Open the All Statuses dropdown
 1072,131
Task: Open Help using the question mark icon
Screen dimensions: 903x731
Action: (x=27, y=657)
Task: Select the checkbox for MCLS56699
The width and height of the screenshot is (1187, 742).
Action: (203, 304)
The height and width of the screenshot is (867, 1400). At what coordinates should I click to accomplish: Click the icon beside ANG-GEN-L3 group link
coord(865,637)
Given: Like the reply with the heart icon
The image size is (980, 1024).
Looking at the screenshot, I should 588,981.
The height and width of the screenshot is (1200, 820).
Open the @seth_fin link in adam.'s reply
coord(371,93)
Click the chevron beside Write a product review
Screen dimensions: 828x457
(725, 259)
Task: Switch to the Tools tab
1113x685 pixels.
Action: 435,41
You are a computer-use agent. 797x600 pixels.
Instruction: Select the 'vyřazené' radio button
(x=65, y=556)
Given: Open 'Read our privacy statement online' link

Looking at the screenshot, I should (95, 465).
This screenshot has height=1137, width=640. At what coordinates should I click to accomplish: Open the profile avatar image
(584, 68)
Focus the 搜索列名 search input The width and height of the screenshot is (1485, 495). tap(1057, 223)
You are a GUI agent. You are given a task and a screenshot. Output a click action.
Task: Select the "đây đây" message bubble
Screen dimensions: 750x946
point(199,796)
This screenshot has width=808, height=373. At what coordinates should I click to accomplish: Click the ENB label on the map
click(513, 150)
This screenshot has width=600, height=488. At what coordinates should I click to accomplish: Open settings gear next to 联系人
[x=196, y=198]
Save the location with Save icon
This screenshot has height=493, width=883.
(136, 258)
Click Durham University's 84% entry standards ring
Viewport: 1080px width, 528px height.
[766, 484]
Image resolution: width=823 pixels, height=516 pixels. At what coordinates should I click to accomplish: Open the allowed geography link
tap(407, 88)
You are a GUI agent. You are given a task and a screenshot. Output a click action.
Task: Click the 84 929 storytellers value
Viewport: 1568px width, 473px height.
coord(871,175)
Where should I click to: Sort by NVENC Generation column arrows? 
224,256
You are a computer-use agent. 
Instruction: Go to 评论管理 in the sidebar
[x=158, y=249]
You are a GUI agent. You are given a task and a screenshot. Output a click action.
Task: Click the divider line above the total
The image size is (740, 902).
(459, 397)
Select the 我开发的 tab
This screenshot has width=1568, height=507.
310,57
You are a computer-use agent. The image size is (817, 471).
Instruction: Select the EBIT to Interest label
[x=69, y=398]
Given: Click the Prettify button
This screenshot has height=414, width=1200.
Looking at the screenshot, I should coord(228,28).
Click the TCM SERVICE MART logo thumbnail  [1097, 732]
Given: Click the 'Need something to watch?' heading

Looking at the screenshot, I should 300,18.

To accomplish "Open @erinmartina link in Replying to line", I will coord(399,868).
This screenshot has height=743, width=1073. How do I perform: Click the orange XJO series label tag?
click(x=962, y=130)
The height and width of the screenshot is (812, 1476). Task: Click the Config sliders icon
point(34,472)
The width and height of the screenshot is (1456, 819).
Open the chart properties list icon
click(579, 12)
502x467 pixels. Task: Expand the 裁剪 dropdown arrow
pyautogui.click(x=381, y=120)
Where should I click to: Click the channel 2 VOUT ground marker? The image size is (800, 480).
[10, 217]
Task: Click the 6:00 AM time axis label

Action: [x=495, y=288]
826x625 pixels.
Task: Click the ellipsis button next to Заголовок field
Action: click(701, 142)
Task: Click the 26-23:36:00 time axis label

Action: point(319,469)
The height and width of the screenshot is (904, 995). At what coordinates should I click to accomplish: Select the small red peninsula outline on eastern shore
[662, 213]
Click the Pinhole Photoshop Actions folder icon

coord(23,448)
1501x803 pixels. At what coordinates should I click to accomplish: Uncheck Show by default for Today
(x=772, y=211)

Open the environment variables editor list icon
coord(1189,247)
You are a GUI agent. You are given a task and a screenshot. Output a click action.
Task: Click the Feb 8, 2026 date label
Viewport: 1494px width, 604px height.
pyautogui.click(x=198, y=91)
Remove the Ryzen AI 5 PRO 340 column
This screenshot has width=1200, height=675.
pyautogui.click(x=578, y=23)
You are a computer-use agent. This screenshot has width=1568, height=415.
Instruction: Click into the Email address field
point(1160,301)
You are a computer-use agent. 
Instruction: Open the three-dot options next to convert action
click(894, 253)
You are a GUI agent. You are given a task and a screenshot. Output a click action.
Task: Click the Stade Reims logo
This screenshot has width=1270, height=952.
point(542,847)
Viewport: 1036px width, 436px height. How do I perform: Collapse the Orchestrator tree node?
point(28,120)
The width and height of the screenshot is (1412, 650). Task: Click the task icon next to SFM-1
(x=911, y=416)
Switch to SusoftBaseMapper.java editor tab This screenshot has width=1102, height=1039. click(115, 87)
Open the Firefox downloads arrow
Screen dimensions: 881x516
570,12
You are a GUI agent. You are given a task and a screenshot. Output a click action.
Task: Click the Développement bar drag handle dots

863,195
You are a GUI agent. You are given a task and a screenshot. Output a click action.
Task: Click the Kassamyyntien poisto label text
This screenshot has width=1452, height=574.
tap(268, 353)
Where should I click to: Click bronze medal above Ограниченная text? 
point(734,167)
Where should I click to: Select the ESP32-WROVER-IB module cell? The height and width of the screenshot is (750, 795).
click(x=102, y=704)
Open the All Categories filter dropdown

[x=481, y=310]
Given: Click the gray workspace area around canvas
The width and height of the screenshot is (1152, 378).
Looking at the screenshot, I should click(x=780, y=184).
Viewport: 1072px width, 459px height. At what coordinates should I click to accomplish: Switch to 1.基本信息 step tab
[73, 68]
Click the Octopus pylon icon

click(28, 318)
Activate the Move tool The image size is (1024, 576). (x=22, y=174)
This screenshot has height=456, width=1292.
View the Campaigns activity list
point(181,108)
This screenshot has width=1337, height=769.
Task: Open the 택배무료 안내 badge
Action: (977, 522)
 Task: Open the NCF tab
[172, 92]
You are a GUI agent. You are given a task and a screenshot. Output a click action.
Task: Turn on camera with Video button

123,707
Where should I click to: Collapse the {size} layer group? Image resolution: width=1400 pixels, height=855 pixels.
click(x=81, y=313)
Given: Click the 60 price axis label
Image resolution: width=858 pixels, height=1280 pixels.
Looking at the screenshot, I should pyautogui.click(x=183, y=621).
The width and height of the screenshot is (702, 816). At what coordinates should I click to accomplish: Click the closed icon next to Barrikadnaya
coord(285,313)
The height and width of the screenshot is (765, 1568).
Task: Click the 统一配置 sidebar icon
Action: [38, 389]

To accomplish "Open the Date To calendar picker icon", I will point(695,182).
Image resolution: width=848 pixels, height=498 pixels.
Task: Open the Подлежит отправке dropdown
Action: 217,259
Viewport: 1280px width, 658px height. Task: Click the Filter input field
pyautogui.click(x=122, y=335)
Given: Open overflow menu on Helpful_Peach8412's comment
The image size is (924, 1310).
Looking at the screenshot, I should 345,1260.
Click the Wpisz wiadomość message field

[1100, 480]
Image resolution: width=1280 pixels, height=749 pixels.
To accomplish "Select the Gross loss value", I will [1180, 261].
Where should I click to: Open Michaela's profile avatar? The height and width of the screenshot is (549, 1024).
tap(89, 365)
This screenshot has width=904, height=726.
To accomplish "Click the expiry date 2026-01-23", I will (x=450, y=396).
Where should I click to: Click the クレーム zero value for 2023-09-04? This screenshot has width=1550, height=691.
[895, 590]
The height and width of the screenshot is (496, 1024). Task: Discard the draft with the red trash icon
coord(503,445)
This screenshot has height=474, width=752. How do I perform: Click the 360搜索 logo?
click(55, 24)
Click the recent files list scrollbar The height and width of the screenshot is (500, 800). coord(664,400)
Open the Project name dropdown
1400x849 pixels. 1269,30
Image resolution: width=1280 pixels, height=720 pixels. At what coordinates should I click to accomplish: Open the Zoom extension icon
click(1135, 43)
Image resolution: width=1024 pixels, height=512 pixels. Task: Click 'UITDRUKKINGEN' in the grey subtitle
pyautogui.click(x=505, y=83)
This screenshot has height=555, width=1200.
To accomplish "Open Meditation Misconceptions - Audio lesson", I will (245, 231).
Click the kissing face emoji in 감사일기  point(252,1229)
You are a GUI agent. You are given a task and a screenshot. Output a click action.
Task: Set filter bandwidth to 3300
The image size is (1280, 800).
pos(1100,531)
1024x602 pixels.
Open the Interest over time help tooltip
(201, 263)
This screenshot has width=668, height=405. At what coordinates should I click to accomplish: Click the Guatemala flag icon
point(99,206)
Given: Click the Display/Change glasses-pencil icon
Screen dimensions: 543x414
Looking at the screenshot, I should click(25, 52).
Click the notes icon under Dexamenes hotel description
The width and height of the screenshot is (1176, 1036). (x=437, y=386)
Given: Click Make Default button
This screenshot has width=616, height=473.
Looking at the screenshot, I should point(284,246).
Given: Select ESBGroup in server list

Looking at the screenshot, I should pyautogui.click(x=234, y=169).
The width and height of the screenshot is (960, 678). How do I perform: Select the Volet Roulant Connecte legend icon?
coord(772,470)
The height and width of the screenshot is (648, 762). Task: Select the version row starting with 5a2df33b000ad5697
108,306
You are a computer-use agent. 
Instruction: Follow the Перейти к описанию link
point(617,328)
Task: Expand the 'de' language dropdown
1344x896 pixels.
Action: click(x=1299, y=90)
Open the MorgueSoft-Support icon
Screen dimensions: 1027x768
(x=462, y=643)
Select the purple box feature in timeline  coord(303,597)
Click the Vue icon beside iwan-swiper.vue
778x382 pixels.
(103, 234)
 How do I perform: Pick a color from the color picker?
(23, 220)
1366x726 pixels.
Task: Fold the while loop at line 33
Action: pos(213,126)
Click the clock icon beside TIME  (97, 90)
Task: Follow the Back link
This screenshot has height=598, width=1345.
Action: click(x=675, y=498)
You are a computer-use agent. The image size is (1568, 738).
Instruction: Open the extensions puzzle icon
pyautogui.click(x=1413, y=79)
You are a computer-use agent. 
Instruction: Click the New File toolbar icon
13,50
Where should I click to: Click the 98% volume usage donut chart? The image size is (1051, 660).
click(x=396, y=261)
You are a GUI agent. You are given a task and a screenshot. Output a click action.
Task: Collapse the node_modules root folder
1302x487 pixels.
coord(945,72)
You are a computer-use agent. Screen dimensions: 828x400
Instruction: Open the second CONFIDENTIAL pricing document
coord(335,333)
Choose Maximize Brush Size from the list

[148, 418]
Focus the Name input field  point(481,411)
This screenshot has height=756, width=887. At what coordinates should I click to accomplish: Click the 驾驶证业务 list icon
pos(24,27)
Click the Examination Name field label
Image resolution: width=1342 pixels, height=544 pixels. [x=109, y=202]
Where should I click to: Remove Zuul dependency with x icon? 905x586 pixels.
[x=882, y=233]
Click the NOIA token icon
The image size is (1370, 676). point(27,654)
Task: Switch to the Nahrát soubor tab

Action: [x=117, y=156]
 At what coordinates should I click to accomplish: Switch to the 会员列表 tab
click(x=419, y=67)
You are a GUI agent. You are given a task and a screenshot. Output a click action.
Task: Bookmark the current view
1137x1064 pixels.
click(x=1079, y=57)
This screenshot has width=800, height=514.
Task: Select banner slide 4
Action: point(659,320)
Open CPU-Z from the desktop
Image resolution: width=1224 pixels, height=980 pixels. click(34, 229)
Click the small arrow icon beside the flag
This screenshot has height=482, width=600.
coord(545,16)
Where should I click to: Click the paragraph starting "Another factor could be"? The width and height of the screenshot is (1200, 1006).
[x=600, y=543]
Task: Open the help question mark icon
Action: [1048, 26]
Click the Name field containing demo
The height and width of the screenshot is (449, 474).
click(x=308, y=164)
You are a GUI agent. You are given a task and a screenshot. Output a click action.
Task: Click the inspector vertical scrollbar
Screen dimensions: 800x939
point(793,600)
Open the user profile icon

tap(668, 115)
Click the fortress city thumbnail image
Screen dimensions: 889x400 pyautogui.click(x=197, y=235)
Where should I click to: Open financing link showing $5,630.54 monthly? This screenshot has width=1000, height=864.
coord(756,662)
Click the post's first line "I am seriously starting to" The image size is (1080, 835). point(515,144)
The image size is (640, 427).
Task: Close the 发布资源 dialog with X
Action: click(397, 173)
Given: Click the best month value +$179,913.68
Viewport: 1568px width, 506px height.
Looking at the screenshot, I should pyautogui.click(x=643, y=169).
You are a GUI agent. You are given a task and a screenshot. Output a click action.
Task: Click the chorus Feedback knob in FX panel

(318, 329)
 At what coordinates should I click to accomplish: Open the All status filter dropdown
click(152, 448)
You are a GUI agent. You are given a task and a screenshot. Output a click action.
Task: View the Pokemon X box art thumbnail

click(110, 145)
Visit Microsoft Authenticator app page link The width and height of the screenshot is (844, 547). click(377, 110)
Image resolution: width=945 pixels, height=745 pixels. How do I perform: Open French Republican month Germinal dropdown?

********************

ACTIVITY
Taking the entries above, write out exactly each line from the one holding "Click Durham University's" to the one holding "Click the TCM", both included, and stop there.

ANSWER FOR THE TASK
Click Durham University's 84% entry standards ring
Viewport: 1080px width, 528px height.
[766, 484]
Image resolution: width=823 pixels, height=516 pixels. At what coordinates should I click to accomplish: Open the allowed geography link
tap(407, 88)
You are a GUI agent. You are given a task and a screenshot. Output a click action.
Task: Click the 84 929 storytellers value
Viewport: 1568px width, 473px height.
coord(871,175)
Where should I click to: Sort by NVENC Generation column arrows? 
224,256
You are a computer-use agent. 
Instruction: Go to 评论管理 in the sidebar
[x=158, y=249]
You are a GUI agent. You are given a task and a screenshot. Output a click action.
Task: Click the divider line above the total
The image size is (740, 902).
(459, 397)
Select the 我开发的 tab
This screenshot has width=1568, height=507.
310,57
You are a computer-use agent. The image size is (817, 471).
Instruction: Select the EBIT to Interest label
[x=69, y=398]
Given: Click the Prettify button
This screenshot has height=414, width=1200.
Looking at the screenshot, I should coord(228,28).
Click the TCM SERVICE MART logo thumbnail  [1097, 732]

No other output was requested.